Ne pleure pas !: il est paradoxal de dire cela à celle qui vient de perdre son fils unique et son seul soutien ! Mais le Christ annonce la résurrection ; après cette parole, Il « réveille » le mort. Il ne sous-estime pas la souffrance humaine ; Il l’abolit prophétiquement. Voir 1 Samuel, 1, 8 : « Anne, pourquoi pleures-tu ? Pourquoi es-tu si triste ? » et « pourquoi pleures-tu ? » (Jean 20, 14 ; stichères de Pâques : « Pourquoi pleurez-vous sur la tombe du Seigneur immortel ? Allez informer ses disciples de sa résurrection ! » Le prophète Isaïe (25, 8) annonce déjà : « Le Seigneur Dieu essuiera les larmes » (cf. Apoc. 21, 4 : « Dieu essuiera toute larme des yeux »).

- Dans la Bible, la promesse de la consolation du peuple de Dieu, Israël, est continuelle (cf. VTB p.208-209). « Consolez, consolez mon peuple, dit votre Dieu » (Is. 40, 1 ; 49, 13 ). Le Seigneur répond à la plainte de Jérusalem abandonnée. Dieu console son peuple avec la bonté d’un pasteur (Is. 40, 11 ; Ps. 23, 4), l’affection d’un époux (Is. 54), la tendresse d’une mère (Is. 49, 14s ; 66, 11ss). Un envoyé mystérieux, le Serviteur, viendra réaliser cette oeuvre (Is. 61, 2), et la tradition juive appellera le Messie Menahen, « Consolation d’Israël ».

- Jésus est le Dieu consolateur qui vient vers les hommes ; Il est le Serviteur attendu : « l’Esprit du Seigneur est sur moi » (Lc. 4, 18-21), Il m’a choisi pour apporter la Bonne Nouvelle aux pauvres. Il m’a envoyé proclamer la délivrance aux prisonniers et le don de la vue aux aveugles, pour libérer les opprimés » (cf. Mat. 5, 5).

- Le Christ est en effet le trésor de toute consolation (Philippiens 2, 1), en particulier devant la mort d’un proche (1 Thes. 4, 18). Dans l’Eglise, la place du Consolateur est essentielle, elle témoigne que Dieu console à jamais les pauvres et les affligés (1 Corinthiens 14, 3 ; Romains 15, 5 ; 2 Corinthiens 7, 6 ; cf. Siracide 48, 24).

- Mais cette consolation n’a pas seulement une dimension sociale réelle. Plus profondément, elle concerne la relation de l’être humain à sa propre condition, marquée par la souffrance et la mort. La consolation vient dans le pardon des péchés, et la révélation de la miséricorde et de la sagesse du Père, manifestées dans la personne de Jésus Christ, le Verbe ; elle vient dans la personne du saint Esprit, appelé justement par le Christ Lui-même « l’autre Consolateur » (Jn.14-15).

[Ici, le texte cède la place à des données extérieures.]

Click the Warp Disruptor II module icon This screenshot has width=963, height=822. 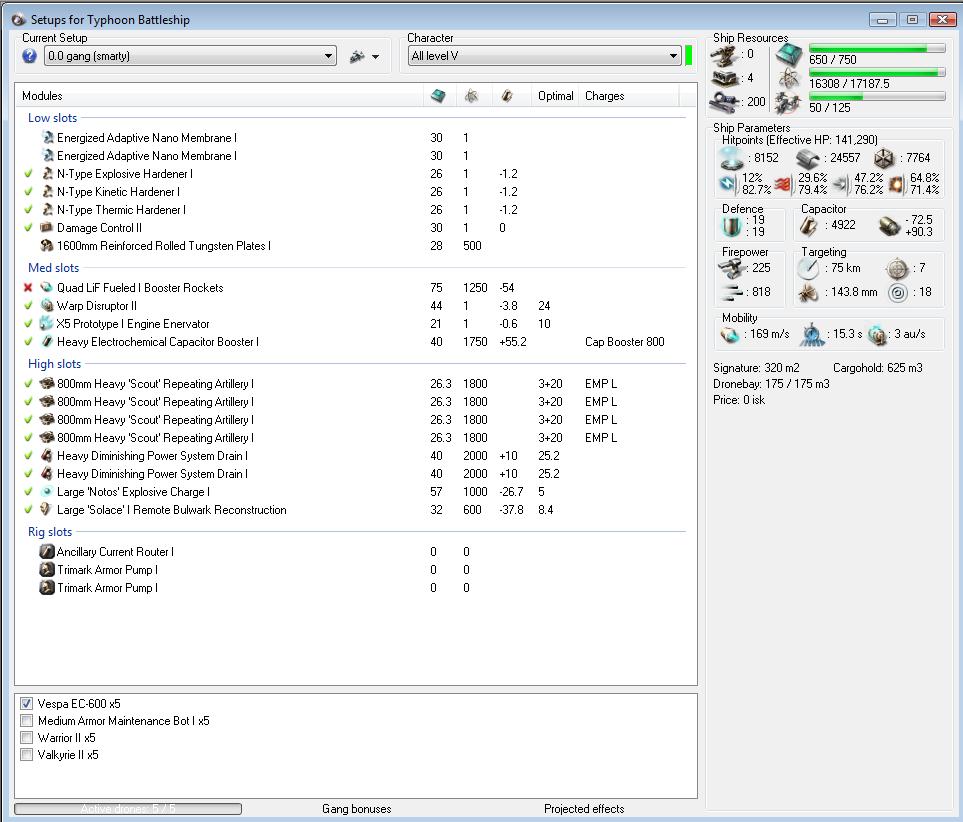click(x=47, y=306)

Le don de l’Esprit est la consolation par excellence : d’une part, Celui-ci révèle la présence de Jésus en toute circonstance ; d’autre part, Il est la puissance de la Résurrection et de l’affiliation au Père céleste. Le Christ console donc en envoyant le Consolateur qui a sa source dans le Père (Jn.15 ; 26).

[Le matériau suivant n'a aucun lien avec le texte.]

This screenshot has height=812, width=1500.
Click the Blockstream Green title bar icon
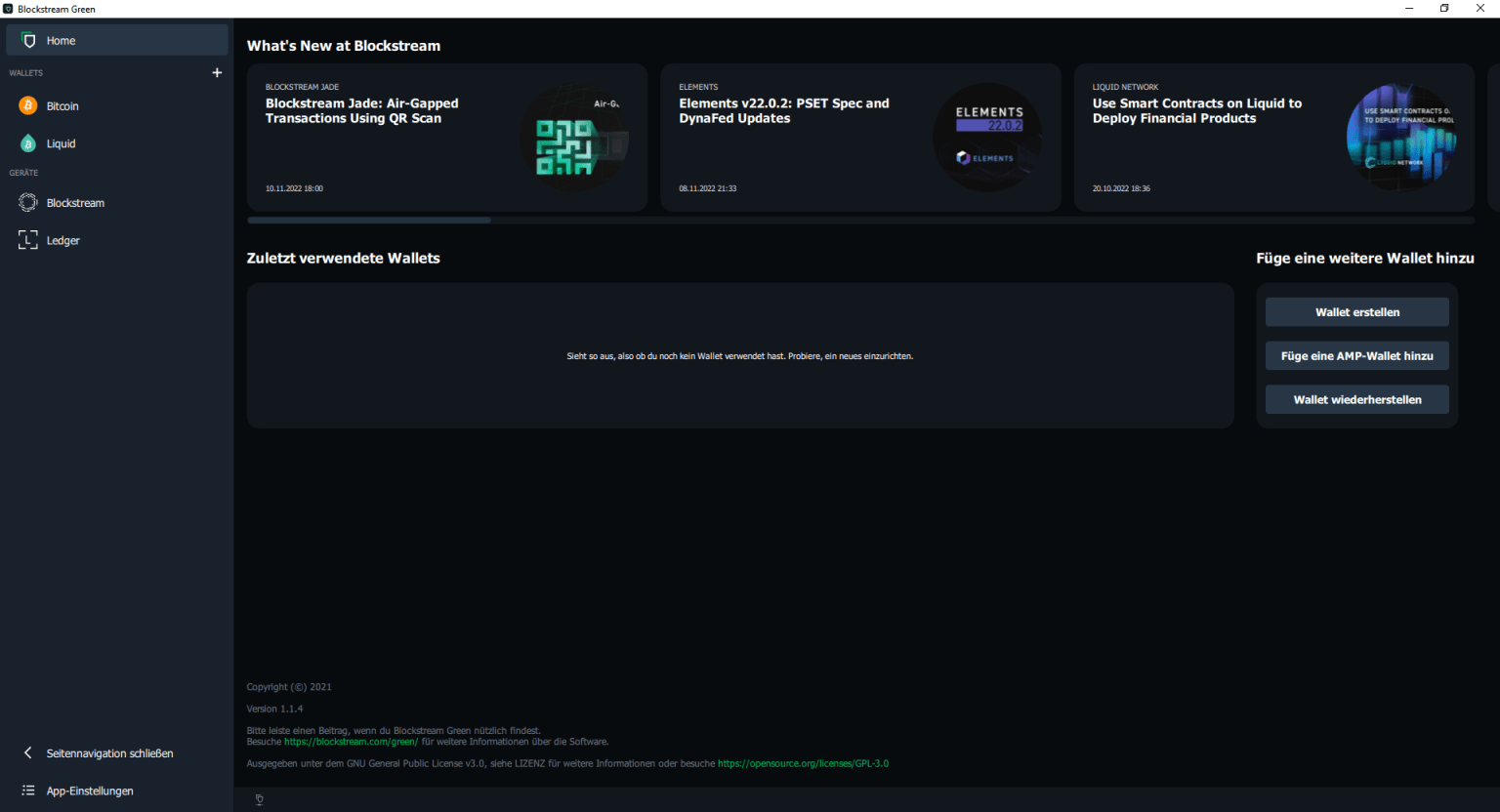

- Sur le plan pratique, la prière, solitaire ou communautaire (liturgique), pour ceux qui souffrent, consiste à demander au Christ pour eux, non seulement la guérison, mais surtout le don du saint Esprit, qui calme la souffrance et arrache à la mort. Il transfigure la souffrance et la mort en souffrance et en mort de Jésus.